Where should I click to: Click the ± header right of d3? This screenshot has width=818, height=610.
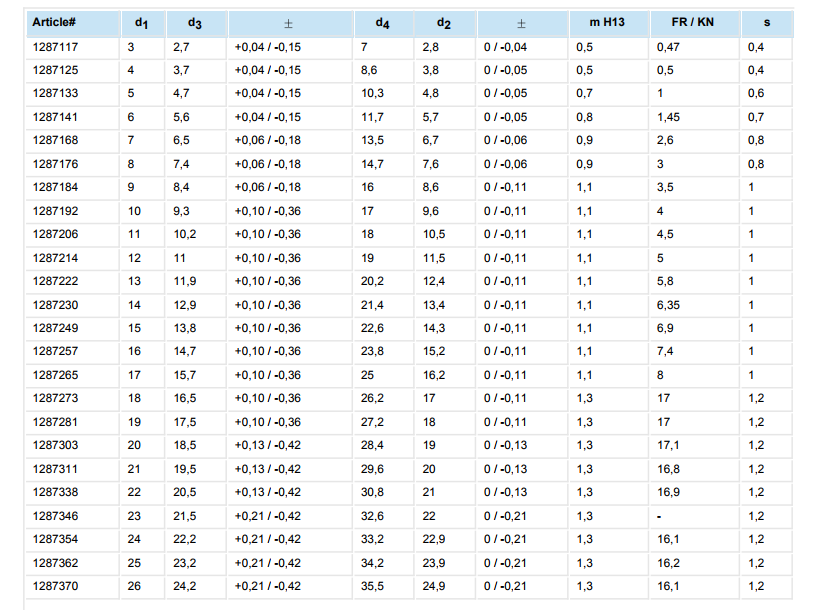[289, 23]
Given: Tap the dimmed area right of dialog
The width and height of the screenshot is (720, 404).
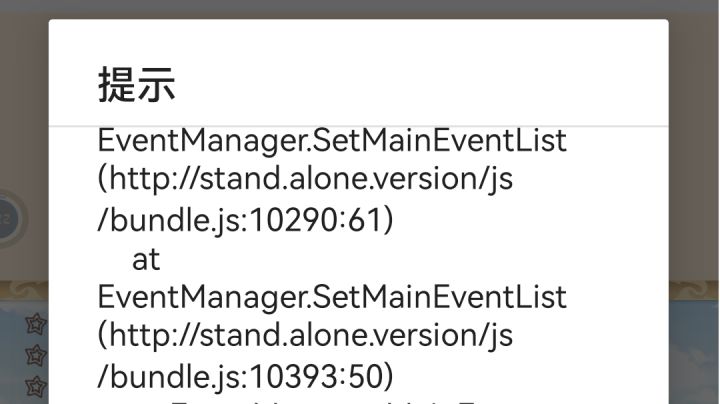Looking at the screenshot, I should (694, 150).
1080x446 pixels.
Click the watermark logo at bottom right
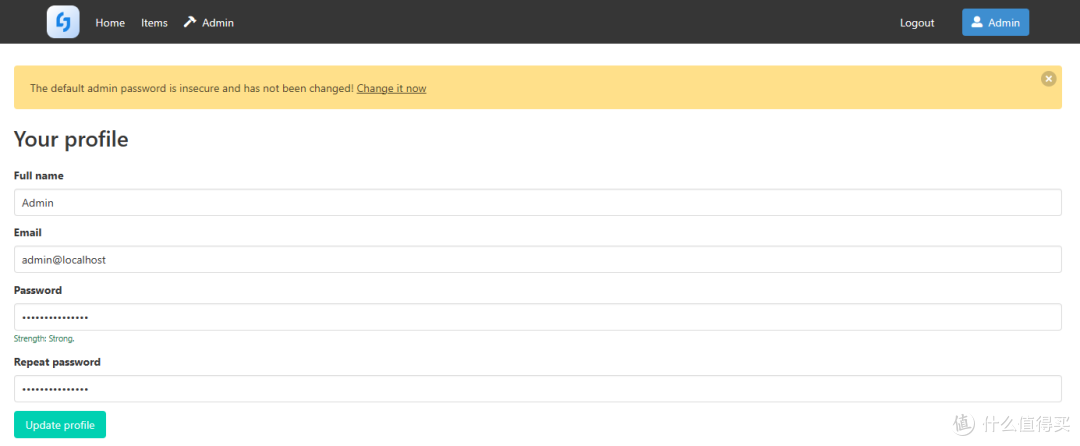pyautogui.click(x=1012, y=423)
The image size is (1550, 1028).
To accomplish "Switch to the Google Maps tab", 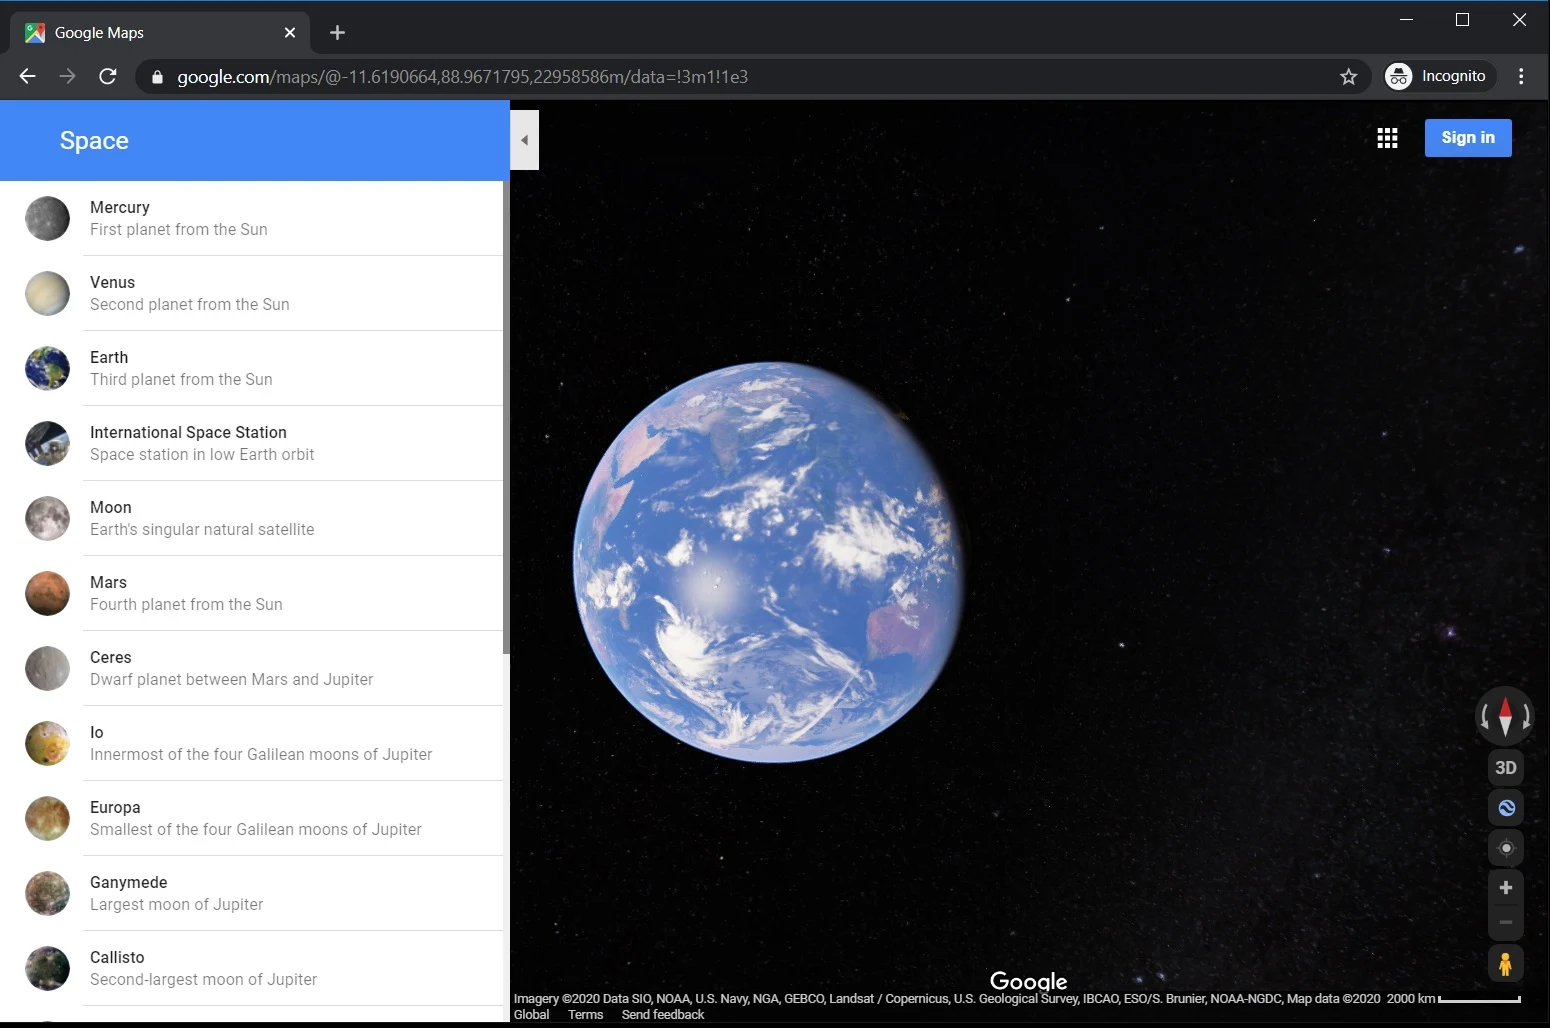I will 140,32.
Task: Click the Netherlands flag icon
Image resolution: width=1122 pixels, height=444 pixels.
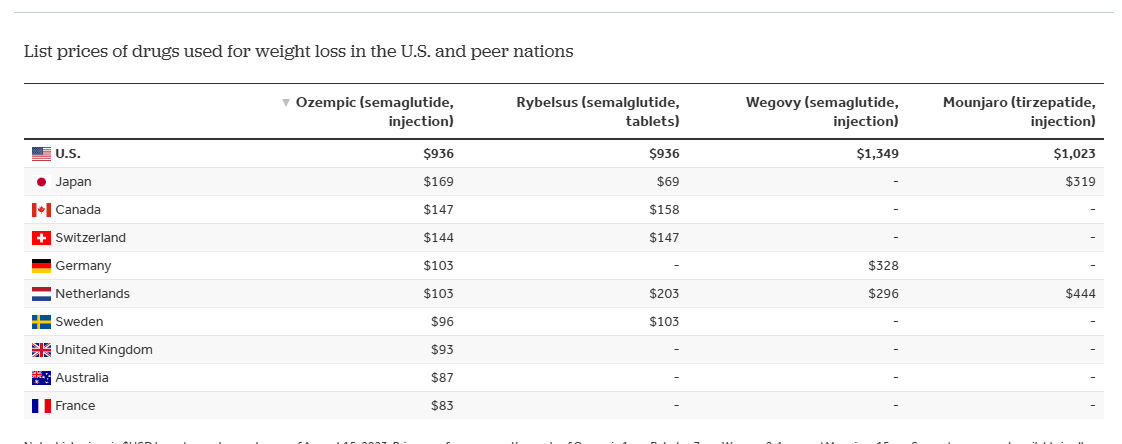Action: 41,294
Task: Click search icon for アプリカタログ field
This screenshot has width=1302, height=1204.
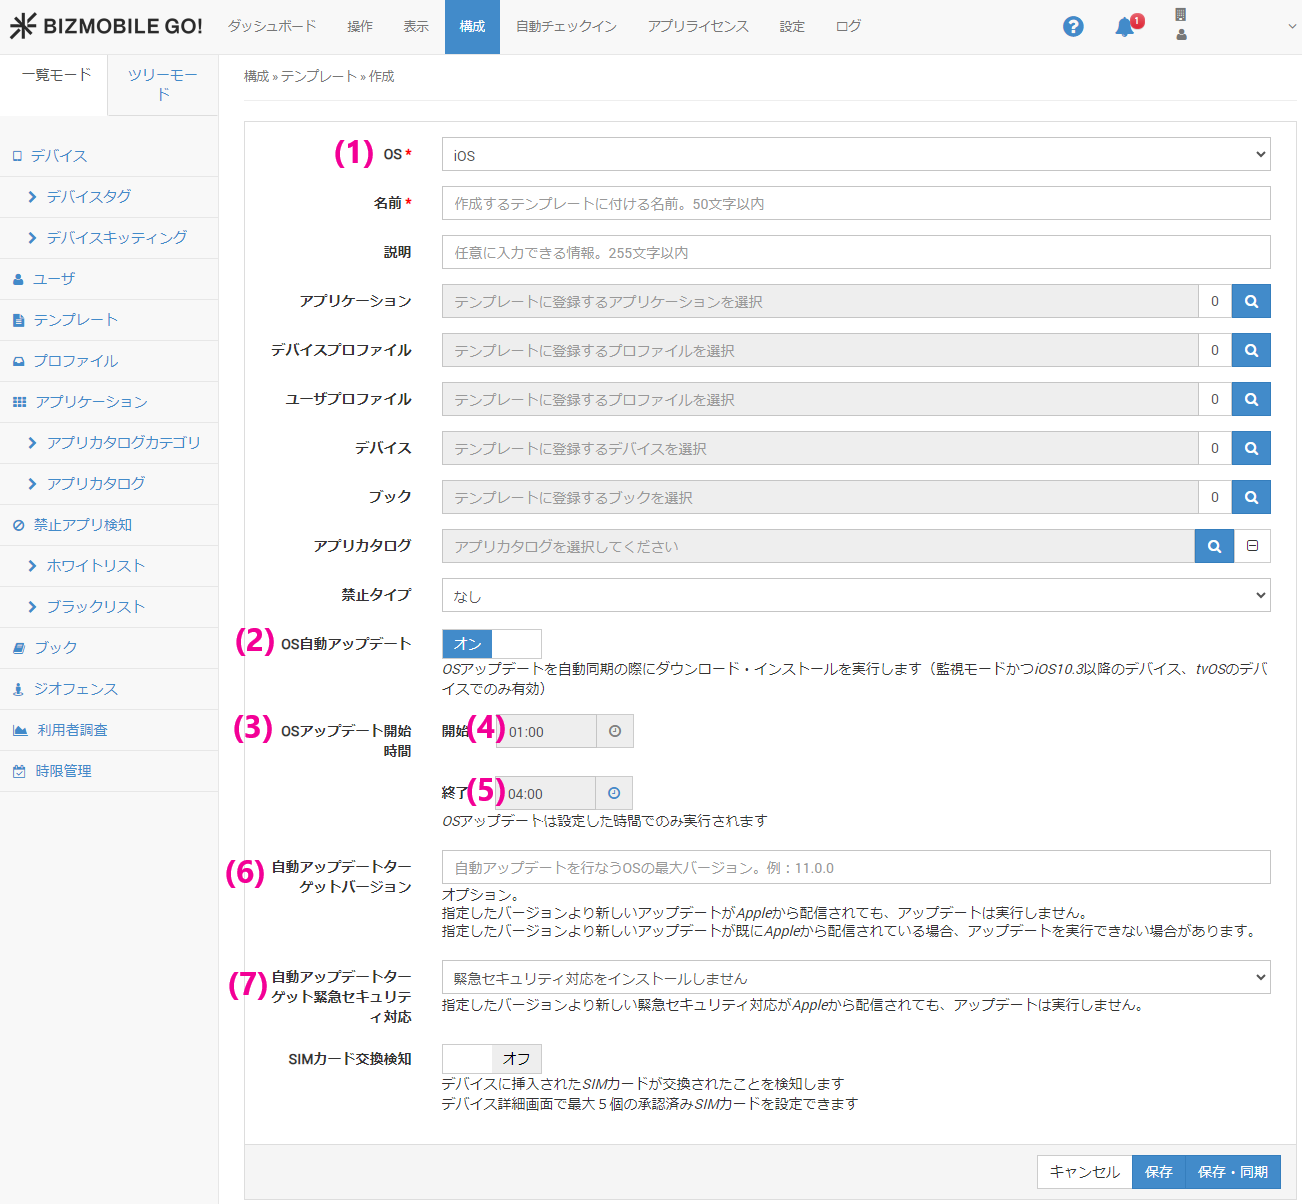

────────────────────

The required answer is a single number: the count of lines in the entries that hold the string "Task".

2